There is ongoing debate about the appropriate level of regulation required for LDTs and whether routine laboratory quality assurance activities under CLIA ‘88 are sufficient. Given the rapid growth of LDTs in personalized medicine, the American Society for Clinical Pathology (ASCP)recommended that “the regulatory infrastructure adopted must be sufficiently meticulous to safeguard the public without being so burdensome that it impedes emerging technology”16. As a comparator, in Europe most diagnostic tests are considered low-risk and exempt from pre-market evaluation. Therefore, clinical quality of LDTs is managed through professionally driven quality assessment infrastructure16. We agree with this latter approach.
By analogy to the FDA-CDC AR Isolate Bank, we envision a public health resource to assist in LDT development that would have the added benefit of greater standardization of assays between institutions. Currently, microbiology laboratories independently construct and validate LDTs for similar sets of pathogens given comparable clinical needs and the lack of commercial testing options. A free centralized publicly available database of pooled procedural and validation information would provide a much more comprehensive understanding of assay design and performance, and allow laboratories to benefit from collective experience instead of each reinventing the wheel on its own. Best practice procedures including reagent and assay performance characteristics could then be described in consensus guidelines, which would ultimately raise the quality of overall diagnostic testing.
An expansion of inter-institutional comparable LDTs would also significantly bolster surveillance programs as smaller facilities that otherwise may not have had the technical expertise to adopt LDTs may now be able to contribute to the nationwide diagnostic capacity to understand important microbiological concerns such as spread of viral subtypes, sexually transmitted infections, or antimicrobial resistance. To expand this idea further, we also propose a repository of free publicly available critical analytes that would allow standardization of LDT assays across facilities (for example, viral load standards) and ensure robust detection, for example, of critical viral subtypes in the face of genetic drift and emerging variants.
It is time to adopt a different model for diagnostic test approval in areas of unmet medical need.

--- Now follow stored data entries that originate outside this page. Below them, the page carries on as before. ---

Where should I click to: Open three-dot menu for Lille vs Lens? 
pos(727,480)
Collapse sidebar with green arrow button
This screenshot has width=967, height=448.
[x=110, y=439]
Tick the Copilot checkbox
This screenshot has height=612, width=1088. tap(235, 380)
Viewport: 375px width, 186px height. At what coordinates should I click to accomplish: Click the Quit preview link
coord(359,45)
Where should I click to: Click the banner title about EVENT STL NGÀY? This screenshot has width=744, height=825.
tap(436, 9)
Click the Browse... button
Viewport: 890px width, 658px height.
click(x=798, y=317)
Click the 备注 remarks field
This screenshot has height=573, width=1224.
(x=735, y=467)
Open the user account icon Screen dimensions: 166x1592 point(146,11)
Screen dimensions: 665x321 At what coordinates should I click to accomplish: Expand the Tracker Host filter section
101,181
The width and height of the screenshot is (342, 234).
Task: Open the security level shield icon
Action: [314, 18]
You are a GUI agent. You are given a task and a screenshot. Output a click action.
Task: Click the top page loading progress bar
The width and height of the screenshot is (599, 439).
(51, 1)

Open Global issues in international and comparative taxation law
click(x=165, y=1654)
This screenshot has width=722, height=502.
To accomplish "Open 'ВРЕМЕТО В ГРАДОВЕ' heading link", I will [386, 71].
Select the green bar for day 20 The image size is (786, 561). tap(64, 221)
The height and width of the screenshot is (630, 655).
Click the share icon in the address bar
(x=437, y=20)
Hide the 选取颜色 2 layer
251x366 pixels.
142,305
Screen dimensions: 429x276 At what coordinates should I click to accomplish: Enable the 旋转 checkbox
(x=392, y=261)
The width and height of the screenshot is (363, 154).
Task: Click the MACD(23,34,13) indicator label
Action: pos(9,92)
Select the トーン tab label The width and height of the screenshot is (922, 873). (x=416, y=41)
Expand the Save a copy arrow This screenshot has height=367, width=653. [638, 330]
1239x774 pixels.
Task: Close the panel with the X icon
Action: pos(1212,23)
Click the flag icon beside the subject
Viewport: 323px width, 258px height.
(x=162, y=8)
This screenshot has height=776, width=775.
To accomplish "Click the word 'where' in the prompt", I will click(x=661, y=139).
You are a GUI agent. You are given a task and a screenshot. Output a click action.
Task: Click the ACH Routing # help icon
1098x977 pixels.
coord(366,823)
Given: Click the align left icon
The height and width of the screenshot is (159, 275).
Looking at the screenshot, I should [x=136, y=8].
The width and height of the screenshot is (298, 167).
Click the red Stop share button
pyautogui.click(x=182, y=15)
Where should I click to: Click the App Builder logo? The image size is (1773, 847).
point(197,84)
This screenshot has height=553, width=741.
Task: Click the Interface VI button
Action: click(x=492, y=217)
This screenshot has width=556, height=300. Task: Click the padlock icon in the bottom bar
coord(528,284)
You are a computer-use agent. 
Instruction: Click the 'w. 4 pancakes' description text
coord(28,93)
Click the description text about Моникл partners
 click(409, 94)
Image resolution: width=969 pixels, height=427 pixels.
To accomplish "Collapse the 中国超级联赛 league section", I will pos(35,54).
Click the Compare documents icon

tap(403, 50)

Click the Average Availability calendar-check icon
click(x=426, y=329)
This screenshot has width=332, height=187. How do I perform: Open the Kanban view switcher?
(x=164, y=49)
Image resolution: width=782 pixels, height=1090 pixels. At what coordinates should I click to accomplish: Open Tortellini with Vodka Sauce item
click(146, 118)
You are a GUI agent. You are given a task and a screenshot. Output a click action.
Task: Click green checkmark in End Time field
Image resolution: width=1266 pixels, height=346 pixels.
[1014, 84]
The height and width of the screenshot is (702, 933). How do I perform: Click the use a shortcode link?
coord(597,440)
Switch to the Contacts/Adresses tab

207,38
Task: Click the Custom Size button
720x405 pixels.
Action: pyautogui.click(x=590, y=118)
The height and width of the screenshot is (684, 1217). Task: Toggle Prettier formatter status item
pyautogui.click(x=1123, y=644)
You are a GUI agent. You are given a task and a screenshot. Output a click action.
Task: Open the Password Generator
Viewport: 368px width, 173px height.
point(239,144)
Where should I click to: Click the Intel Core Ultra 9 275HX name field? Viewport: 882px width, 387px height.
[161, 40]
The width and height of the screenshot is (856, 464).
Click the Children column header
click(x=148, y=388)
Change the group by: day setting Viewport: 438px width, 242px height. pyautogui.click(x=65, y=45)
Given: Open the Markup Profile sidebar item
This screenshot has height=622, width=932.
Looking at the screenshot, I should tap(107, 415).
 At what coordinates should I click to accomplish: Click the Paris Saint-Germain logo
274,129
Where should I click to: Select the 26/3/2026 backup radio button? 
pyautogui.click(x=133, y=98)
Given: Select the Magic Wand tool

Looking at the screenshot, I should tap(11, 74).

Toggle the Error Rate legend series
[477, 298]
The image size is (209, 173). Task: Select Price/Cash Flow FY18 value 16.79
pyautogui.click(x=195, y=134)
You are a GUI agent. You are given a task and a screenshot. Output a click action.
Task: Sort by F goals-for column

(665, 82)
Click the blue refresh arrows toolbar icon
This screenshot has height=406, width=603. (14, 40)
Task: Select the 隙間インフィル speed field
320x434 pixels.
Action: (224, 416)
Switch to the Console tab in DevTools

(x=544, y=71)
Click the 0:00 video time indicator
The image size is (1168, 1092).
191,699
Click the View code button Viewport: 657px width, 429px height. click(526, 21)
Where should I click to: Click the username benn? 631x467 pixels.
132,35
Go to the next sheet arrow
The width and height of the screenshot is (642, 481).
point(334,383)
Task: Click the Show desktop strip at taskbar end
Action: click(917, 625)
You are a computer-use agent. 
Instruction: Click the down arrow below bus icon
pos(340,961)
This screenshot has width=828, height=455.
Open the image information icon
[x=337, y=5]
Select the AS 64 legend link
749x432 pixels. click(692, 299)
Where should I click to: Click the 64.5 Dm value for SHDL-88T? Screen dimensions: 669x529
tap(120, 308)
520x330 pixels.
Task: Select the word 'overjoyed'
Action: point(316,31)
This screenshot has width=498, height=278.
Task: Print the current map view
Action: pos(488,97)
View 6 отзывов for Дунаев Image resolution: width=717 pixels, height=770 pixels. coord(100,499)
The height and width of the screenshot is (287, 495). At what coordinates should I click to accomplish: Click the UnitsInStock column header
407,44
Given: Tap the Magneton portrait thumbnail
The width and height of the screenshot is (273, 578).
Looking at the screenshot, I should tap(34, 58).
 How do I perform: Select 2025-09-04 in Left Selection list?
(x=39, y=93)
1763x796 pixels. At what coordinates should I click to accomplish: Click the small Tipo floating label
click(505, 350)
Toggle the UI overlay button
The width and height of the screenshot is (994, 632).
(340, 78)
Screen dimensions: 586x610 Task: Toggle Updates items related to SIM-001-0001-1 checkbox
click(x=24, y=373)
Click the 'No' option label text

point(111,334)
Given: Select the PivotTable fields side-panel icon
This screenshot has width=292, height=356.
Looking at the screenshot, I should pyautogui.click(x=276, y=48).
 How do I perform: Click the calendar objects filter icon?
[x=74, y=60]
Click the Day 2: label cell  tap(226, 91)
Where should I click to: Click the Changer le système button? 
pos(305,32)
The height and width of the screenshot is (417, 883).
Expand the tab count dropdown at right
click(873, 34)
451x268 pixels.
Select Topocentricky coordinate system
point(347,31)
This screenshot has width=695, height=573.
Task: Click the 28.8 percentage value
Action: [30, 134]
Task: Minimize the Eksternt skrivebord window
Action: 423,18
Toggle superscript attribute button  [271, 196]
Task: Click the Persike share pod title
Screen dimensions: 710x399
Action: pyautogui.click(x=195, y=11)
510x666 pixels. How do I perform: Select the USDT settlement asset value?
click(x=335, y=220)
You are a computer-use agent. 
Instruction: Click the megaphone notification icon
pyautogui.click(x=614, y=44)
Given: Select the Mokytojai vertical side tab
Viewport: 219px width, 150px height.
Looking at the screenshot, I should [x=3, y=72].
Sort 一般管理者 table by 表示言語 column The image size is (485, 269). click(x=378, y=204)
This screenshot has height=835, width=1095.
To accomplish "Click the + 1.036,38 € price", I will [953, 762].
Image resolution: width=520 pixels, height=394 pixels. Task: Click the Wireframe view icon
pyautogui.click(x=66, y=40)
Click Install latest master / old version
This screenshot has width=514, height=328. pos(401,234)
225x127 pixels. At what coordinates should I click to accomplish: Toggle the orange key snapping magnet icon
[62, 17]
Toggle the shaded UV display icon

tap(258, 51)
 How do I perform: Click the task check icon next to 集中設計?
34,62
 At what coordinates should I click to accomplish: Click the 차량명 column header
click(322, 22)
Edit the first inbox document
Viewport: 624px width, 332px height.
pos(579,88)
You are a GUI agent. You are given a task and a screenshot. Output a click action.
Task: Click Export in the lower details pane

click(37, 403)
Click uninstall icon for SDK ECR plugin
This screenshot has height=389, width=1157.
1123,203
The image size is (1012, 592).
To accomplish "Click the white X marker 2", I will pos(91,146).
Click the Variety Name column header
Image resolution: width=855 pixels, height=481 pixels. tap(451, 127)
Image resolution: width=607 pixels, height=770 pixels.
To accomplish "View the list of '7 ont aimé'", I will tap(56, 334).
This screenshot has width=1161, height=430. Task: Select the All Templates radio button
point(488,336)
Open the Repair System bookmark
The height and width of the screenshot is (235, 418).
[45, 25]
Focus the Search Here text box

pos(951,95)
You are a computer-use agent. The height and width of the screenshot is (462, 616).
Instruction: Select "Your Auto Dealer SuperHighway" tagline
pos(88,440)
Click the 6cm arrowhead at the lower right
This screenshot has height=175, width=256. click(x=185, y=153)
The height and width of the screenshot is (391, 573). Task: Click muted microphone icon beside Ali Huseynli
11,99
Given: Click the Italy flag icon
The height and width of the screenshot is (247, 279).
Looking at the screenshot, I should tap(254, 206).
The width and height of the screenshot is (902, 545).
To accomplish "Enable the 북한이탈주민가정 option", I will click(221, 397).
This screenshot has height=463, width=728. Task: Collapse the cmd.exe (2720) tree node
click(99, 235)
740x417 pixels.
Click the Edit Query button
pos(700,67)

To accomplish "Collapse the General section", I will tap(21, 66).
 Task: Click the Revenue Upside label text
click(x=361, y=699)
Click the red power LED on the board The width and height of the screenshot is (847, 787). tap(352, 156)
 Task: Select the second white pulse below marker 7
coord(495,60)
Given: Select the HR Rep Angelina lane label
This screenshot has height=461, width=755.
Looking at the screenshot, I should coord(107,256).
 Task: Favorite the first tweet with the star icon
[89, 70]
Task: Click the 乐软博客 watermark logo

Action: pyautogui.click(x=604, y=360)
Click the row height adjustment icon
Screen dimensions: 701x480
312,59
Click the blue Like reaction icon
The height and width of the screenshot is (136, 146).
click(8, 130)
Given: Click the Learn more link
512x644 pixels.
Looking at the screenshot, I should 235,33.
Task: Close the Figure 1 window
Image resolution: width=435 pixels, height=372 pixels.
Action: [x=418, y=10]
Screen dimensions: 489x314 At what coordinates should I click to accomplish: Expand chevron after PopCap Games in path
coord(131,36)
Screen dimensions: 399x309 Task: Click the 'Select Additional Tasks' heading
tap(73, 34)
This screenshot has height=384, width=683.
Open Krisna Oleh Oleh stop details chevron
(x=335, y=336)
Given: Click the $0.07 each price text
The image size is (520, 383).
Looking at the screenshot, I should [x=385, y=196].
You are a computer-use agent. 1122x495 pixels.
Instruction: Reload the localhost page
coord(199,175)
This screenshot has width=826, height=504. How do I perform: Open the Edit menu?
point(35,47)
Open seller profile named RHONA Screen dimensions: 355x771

An alternative and bolder strategy would be to lower the regulatory burden for approval of infectious disease diagnostics in areas of unmet need. Our proposal would be to lower the approval threshold for areas of focused need that would not normally be appealing for commercial development under current regulations. Specifically, companies would still have to establish robust analytical performance for their methodology, however without the need for extensive and costly clinical trials to establish clinical performance/utility. This would spur innovation, development, and implementation of laboratory tests in areas such as detection of rare emerging diseases (MERS, Ebola, carbapenemase detection and discrimination, blood parasites, seasonal influenza subtyping for therapeutic discrimination, tick-borne bloodstream infection, and Candida auris to forestall hospital outbreaks). Transplant and immunocompromised host infectious disease testing could also be extended to the range of sample types of importance (e.g., BAL fluid and other respiratory specimens for molecular detection of PJP and toxoplasma among others). The European diagnostics market, for example, offers excellent diagnostic support for clinical care without the extra layer of regulatory burden.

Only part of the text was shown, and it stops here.